NEW DELHI (Reuters) - Officials are in discussions to cut a record high import duty on gold and relax rules on exports, government sources said, after the measures helped narrow the country’s trade deficit and now threaten to encourage smuggling.
India imposed the curbs last year when overseas gold purchases - the country’s second most expensive import after oil - pushed its current account deficit to a record and undermined the rupee currency.
With three duty hikes last year to a record 10 percent and onerous restrictions tying purchases to exports, official arrivals shrank almost 90 percent in the six months to November, helping China displace India as the world’s top gold buyer.
The decision to cut the import duty is likely to be taken anytime this month, said one of the government sources, who has direct knowledge of the deliberations but did not want to be named because of the sensitivity of the issue.
With the current account deficit much reduced and little impact seen on the rupee from the U.S. Federal Reserve’s decision to cut back stimulus, the time may soon be right for authorities to make it easier for gold-hungry Indians to buy.
“Earlier, we had argued that we should wait for the Fed’s decision on tapering its monetary stimulus. After the Fed’s decision, we are not left with any strong argument,” said another source with direct knowledge of the deliberations.

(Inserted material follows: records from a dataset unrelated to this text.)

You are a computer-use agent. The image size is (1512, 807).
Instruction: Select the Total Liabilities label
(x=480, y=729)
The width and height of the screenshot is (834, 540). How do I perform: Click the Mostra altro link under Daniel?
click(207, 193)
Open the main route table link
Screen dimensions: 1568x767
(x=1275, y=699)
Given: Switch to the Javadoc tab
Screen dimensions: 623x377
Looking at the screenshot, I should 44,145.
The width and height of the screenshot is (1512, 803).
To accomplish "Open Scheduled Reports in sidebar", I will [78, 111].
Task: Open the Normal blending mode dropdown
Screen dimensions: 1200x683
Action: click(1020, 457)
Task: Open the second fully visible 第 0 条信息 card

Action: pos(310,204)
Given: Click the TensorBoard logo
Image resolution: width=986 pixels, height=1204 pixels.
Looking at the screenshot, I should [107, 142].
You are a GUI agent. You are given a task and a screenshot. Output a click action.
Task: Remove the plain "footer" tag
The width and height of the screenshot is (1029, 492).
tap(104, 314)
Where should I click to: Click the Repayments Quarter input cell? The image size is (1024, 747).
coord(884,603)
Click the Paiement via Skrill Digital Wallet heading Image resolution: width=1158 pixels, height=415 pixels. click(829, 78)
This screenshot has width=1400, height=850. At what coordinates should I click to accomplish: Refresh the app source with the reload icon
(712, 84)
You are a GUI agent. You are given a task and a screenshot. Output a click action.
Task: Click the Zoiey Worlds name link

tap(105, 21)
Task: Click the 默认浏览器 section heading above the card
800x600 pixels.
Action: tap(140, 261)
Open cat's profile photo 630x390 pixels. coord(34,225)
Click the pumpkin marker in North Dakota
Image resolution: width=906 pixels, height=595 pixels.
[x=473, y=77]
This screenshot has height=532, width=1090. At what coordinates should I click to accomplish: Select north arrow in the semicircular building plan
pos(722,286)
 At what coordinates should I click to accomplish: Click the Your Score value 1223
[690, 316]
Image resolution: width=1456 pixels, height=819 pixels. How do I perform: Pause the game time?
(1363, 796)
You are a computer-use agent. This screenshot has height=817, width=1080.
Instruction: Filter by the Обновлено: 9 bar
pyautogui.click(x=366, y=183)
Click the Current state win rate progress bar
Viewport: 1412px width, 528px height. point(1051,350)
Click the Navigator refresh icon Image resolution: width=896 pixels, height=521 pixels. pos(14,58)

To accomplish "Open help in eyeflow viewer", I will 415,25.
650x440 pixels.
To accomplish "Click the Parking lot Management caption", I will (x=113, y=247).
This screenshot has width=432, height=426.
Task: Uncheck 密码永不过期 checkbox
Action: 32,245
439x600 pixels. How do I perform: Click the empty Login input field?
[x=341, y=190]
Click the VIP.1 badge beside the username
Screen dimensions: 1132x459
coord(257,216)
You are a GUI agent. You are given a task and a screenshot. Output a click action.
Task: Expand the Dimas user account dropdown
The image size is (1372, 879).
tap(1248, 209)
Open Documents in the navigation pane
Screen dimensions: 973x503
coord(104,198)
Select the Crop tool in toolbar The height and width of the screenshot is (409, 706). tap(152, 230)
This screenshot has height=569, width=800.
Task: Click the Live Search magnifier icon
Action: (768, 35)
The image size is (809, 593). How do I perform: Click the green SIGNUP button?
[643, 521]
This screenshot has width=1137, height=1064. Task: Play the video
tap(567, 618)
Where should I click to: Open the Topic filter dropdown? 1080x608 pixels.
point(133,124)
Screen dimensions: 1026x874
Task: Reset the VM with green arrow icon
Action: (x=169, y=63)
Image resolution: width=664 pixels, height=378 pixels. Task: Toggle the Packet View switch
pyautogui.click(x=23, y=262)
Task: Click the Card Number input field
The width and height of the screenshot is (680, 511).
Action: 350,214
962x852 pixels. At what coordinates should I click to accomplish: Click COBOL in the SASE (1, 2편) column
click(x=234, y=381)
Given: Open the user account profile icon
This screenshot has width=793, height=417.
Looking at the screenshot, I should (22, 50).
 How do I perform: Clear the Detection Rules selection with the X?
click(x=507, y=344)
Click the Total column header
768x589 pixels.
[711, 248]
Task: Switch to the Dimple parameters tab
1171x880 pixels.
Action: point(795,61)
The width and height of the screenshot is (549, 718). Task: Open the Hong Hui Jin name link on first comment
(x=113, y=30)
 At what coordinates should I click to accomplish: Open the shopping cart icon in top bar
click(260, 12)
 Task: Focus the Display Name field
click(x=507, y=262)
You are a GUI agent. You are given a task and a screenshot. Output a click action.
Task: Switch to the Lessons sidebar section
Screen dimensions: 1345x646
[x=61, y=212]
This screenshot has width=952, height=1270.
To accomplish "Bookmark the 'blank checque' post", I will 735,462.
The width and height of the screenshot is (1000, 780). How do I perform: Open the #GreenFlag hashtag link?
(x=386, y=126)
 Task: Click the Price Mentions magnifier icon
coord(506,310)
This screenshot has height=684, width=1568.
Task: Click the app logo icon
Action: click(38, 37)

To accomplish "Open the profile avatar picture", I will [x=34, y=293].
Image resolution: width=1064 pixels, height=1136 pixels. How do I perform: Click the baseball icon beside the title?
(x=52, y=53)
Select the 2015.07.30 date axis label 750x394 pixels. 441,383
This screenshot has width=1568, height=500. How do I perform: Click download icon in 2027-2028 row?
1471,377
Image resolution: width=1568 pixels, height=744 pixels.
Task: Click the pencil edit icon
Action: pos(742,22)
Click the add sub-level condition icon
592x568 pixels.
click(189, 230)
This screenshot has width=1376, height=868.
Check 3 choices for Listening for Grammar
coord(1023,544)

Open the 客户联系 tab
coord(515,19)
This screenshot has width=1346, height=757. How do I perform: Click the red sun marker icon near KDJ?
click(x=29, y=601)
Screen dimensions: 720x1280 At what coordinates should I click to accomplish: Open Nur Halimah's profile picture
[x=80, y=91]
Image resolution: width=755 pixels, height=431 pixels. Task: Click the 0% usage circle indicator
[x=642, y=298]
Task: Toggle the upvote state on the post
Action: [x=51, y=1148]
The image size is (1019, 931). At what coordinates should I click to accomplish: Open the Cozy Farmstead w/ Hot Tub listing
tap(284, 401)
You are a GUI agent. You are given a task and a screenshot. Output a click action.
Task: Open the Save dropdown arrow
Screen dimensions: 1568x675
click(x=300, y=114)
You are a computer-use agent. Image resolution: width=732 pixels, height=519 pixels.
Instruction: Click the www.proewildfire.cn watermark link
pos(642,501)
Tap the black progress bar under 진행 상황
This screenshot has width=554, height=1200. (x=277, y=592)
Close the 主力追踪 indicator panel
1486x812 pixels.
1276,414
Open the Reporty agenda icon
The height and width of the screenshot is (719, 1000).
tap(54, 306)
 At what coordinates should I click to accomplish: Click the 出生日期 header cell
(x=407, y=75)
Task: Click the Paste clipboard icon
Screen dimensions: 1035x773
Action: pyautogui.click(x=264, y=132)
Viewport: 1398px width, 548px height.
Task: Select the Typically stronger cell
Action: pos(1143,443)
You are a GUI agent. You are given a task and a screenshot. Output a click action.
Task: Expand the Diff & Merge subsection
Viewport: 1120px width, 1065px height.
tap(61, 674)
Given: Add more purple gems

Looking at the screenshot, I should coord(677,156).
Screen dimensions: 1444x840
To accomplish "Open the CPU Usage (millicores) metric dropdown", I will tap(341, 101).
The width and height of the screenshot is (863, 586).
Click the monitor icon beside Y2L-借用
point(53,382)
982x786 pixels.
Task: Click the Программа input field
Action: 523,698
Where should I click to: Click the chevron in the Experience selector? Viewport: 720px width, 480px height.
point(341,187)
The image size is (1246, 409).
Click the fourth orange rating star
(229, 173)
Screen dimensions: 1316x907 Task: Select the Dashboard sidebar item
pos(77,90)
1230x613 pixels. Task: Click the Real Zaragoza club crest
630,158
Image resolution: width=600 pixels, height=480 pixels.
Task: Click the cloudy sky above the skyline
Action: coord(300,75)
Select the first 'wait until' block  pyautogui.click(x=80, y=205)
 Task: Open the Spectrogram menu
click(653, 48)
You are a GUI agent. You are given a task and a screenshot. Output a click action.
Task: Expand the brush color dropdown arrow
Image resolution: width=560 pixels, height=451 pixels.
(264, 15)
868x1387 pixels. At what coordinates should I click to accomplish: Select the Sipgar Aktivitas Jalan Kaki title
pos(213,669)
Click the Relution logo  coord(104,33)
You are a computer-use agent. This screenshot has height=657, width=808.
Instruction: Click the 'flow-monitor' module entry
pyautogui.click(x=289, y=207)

The Fed trimmed its monthly bond purchases at the end of 2013 with little impact on the rupee.
India’s current account deficit is now likely to be less than $50 billion in the year to March 31, 2014, down at least $20 billion from earlier estimates, the second source said.
Even the governor of India’s central bank, whose insistence that 20 percent of gold imports be exported as jewellery has hurt the most, has suggested there may come a time for change.
“Once we feel more comfortable with the current account deficit, once we have a sense the tapering, at least the threat of it, is behind us, we will certainly consider unwinding some of these distortionary actions,” Raghuram Rajan said last month.
He had also said smuggling would rise if curbs on gold imports continued for too long.
Indians are smuggling in more bullion than ever as buyers seek alternative sources of the metal, which is often given as gifts at weddings and festivals in the country.
Between April and September, customs officials seized nearly double the amount of illegal gold taken in the whole of 2012. The World Gold Council estimates about 150 to 200 tonnes may be smuggled during 2013, on top of official demand of 900 tonnes.
India’s official imports were 21 tonnes in November, down from 2012’s monthly average of 72 tonnes and sharply below the record of 162 tonnes hit in May, according to Thomson Reuters GFMS.
The supply crunch helped drive Indian gold premiums to a record high of $160 an ounce over London prices in early December, versus about $1.30 to $1.50 an ounce in Singapore.
Jewellers, who estimate India’s monthly demand to be nearer 60 tonnes, have been asking for a duty cut to 8 percent and have the backing of the main opposition Bharatiya Janata Party, which is leading in state polls ahead of national elections due this year.
A final decision lies with Finance Minister P. Chidambaram, who has so far resisted a cut but shifted last week to say he was in favour of continuing “some restraint” on imports.
N. R. Bhanumurthy, an economist at Delhi-based think-tank the National Institute of Public Finance and Policy (NIPFP), said: “We have unaccounted imports of gold that are much more damaging for the overall monetary system. It actually creates a huge problem for monetary policy.
“Now when they have come close to a comfort level on the current account deficit, there is definitely a need to review this import duty.”